Detenuta da mesi nel carcere di Astana, capitale del Kazakistan. Il Ministro degli Esteri Tajani prende in esame il caso.
L’ambasciata italiana non ha potuto nulla contro la decisione della giurisdizione kazaka. Assemgul Sapenova, madre di Amina Milo Kalelkyzy, ha chiesto direttamente l’intervento del Ministro degli Esteri Antonio Tajani. La 18enne leccese è trattenuta presso il carcere di Astana dal mese di luglio. Non conosce la lingua del posto e non le è stato affidato un interprete che possa aiutarla ad interloquire con le forze dell’ordine. Il primo arresto risale al 2 luglio, quanto la giovane venne fermata insieme ad un ragazzo del posto. In seguito ad un primo rilascio, gli agenti di polizia la raggiunsero nuovamente.
Secondo una prima ricostruzione delle dinamiche, Amina sarebbe stata condotta con l’inganno all’interno di un appartamento privato.
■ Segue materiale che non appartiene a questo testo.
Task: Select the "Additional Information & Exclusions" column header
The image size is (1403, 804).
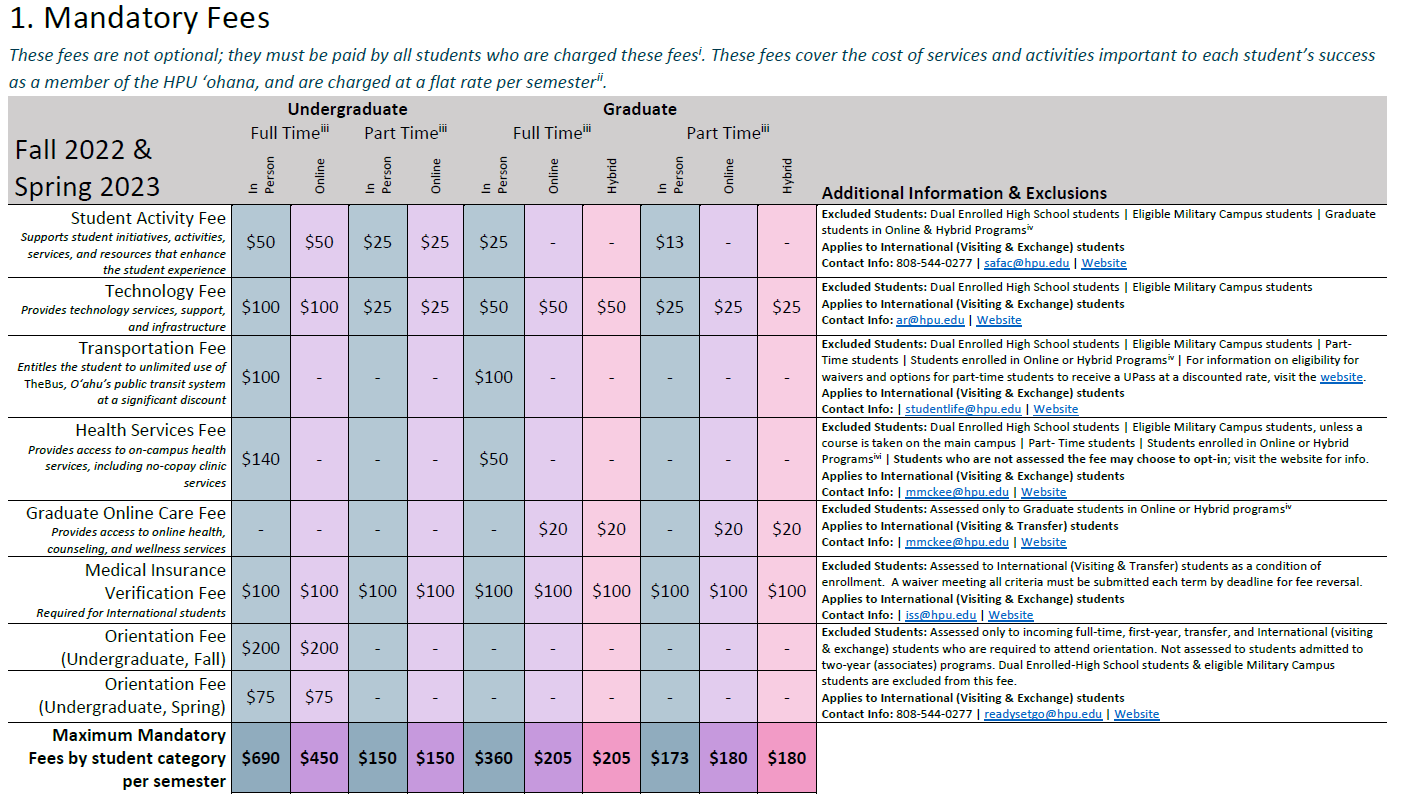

Qui, avrebbe subìto abusi e violenze da parte degli agenti di polizia, maltrattamenti durati oltre due settimane. Assemgul avrebbe poi ricevuto una richiesta di riscatto di 60mila euro ed avrebbe quindi deciso di rivolgersi all’ambasciata, in modo da risolvere il caso diplomaticamente. Sapenova ha infine ottenuto il secondo rilascio di sua figlia. Ciò nonostante, l’11 luglio Amina è stata arrestata nuovamente, accusata e condannata per traffico di stupefacenti.
Maltrattata dagli agenti
Assemgul è rimasta in Kazakistan: “Non la lascio sola con questi lupi” – sono state le sue parole. Amina infatti si trova presso il carcere di Astana, senza possibilità di rilascio. Nonostante la giovane perseveri nel dichiararsi innocente, sembra che la giurisdizione kazaka sia di altro avviso. Secondo quanto raccontato da sua madre, che scrive periodicamente alla figlia detenuta, Amina avrebbe perso nove chili dal giorno dell’arresto. Il suo corpo presenterebbe inoltre diversi lividi ed ematomi, chiaro segno di maltrattamenti e collutazioni. La giovane Kalelkyzy ha di fatto tentato il suicidio due volte.
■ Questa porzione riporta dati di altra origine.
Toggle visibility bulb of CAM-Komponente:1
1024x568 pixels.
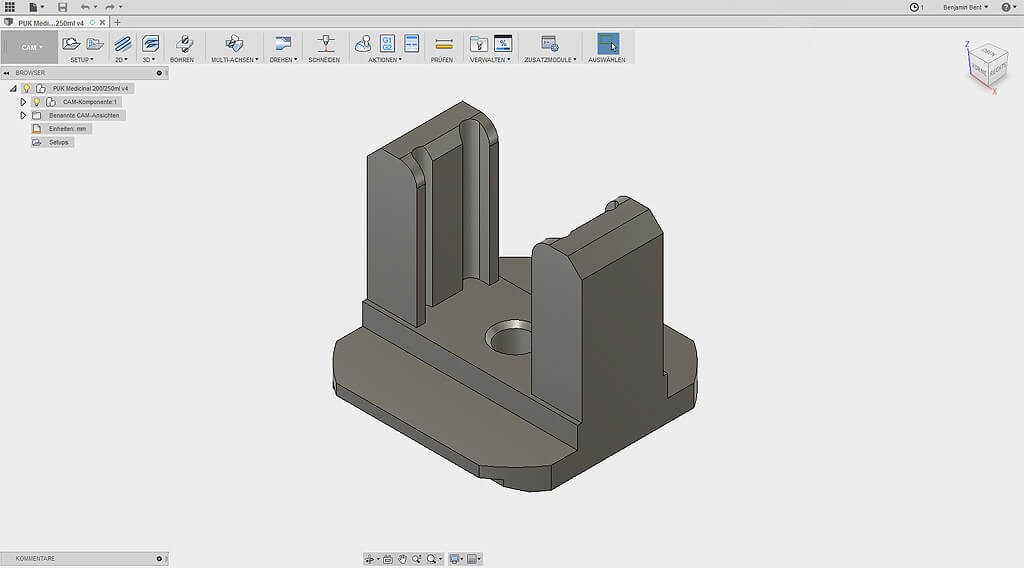(37, 102)
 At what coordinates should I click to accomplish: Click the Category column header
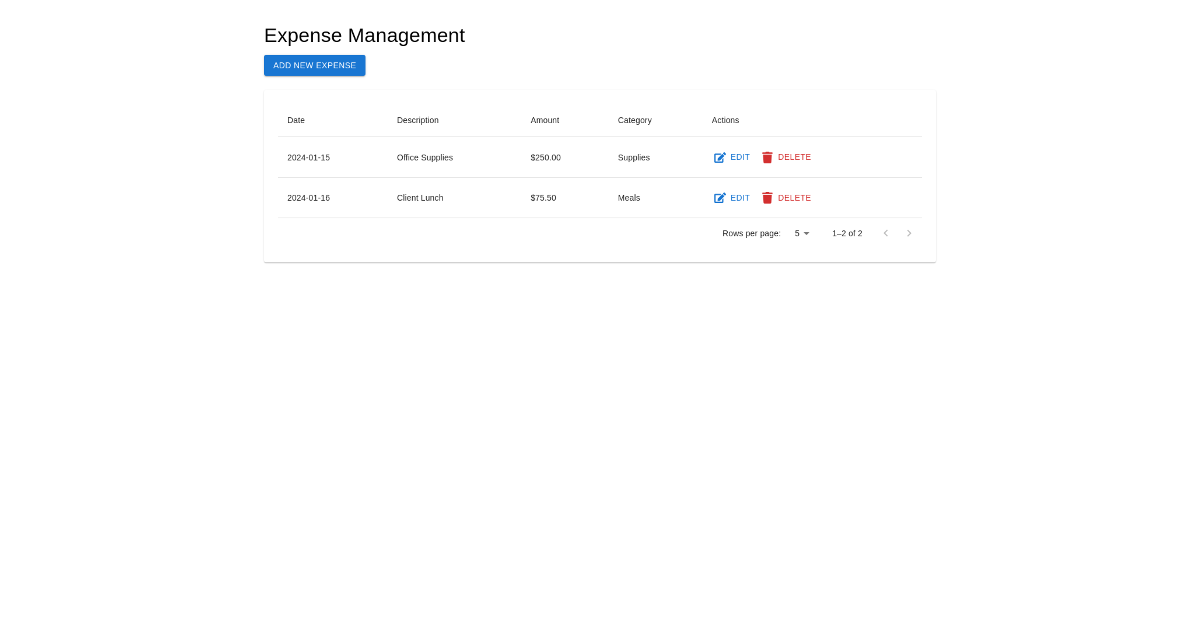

“Chiedo aiuto all’Italia” – ha scritto Amina – “in particolare al Ministro Tajani, vi prego aiutatemi, voglio tornare a casa”. Il legale della famiglia ha tentato di proporre i domiciliari, richiesta che è stata prontamente respinta. Secondo le autorità infatti, Amina potrebbe scappare dalla casa di detenzione. Sembra inoltre che Sapenova abbia ricevuto ulteriori minacce: gli agenti le intimarono di “non rivolgersi all’ambasciata italiana perché avrebbero fatto del male a sua figlia”. Nel frattempo gli avvocati di Amina contestano il trattamento riservatole, considerando che – almeno per il momento – non sussistono prove a conferma dell’accusa.